Former THQ president Jason Rubin believes the company would have survived its hardships were it not for "massive mistakes," all made prior to his joining THQ in March 2012, he said in a recent interview with MCVUK.
Rubin said THQ's survival was dependent on its restructuring, which resulted in the company filing for bankruptcy and holding an auction to liquidate its assets rather than being acquired by another company.
"I think it is incorrect to attribute THQ's predicament with overall changes in the industry," Rubin said. "To be sure, all triple-A publishers have been under pressure, but THQ had every chance to survive had it not made massive mistakes."

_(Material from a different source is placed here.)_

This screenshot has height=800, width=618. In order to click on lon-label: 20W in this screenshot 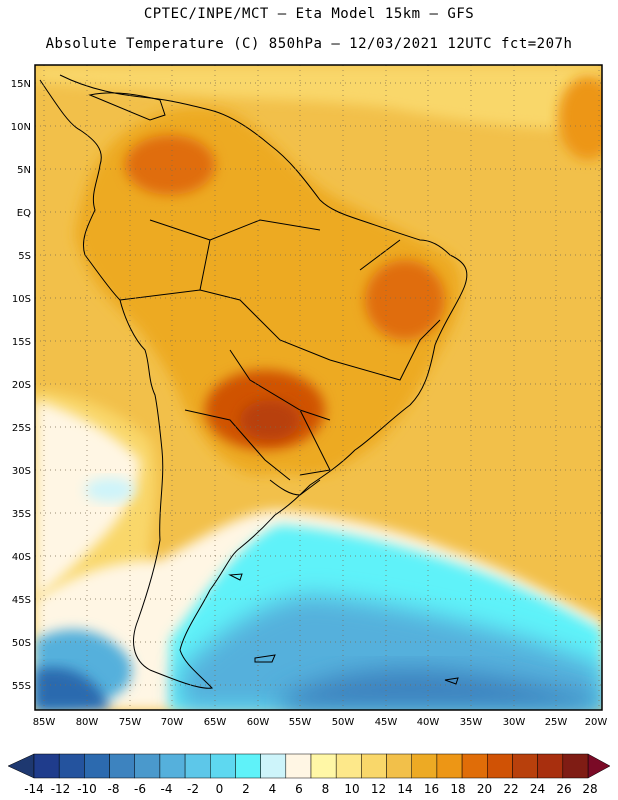, I will do `click(596, 722)`.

According to Rubin, these mistakes include "incredible losses" due to the failed uDraw tablet, money wasted on the cancelled Warhammer 40,000 MMO, a push for more casual and children's games "far after" the mobile initiative "killed the business," a "generally haphazard and inefficient approach to deal making" and publishing "otherwise inferior titles like Homefront."
"There are certainly things to be said about challenges in the mid-tier triple-A publishing business, but I don't think that conflating it with THQ's experience is helpful," he added.
The former president said he could blame THQ's failure on bad luck, but the "sea of bad decisions" the company made is hard to ignore.
"I think that luck plays a role in success and failure, but THQ's decisions and execution were the major reason for its failure," he said.